Segment Start: Material for this task

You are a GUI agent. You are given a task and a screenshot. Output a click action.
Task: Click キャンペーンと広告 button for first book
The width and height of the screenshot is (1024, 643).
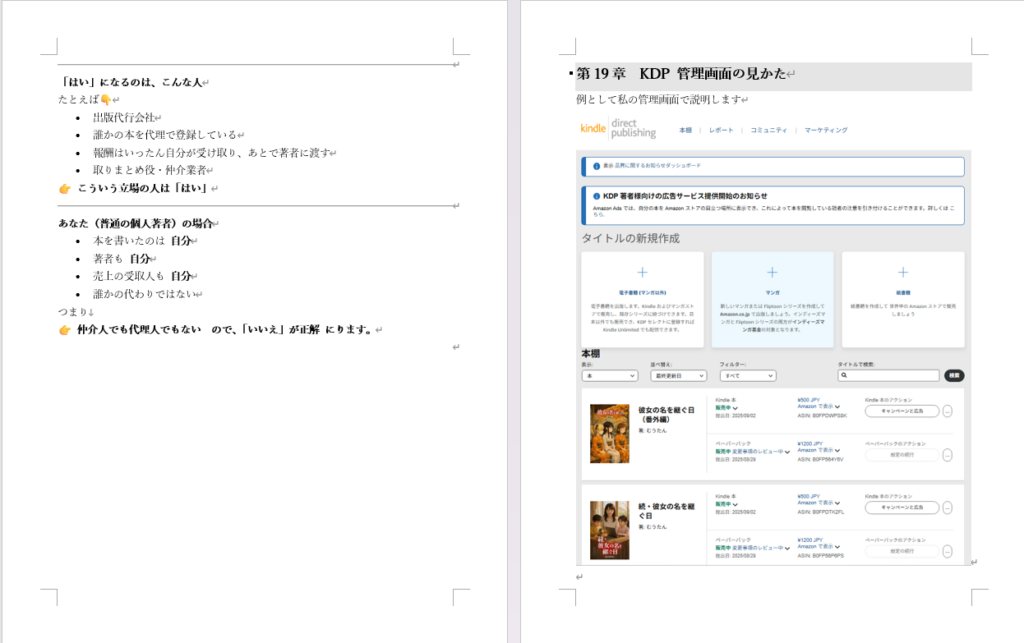coord(902,411)
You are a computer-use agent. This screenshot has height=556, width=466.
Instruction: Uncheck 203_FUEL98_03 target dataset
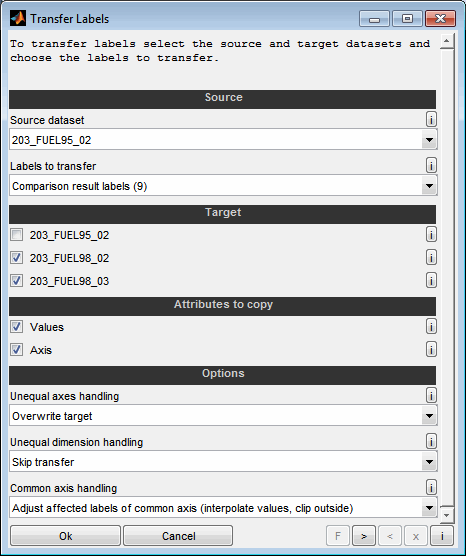click(x=16, y=280)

Segment End: Material for this task

All of the lines above should be copied exactly, apart from the pictures.

# Your response:
You are a GUI agent. You are given a task and a screenshot. Output a click action.
Task: Click キャンペーンと広告 button for first book
The width and height of the screenshot is (1024, 643).
coord(902,411)
You are a computer-use agent. This screenshot has height=556, width=466.
Instruction: Uncheck 203_FUEL98_03 target dataset
click(x=16, y=280)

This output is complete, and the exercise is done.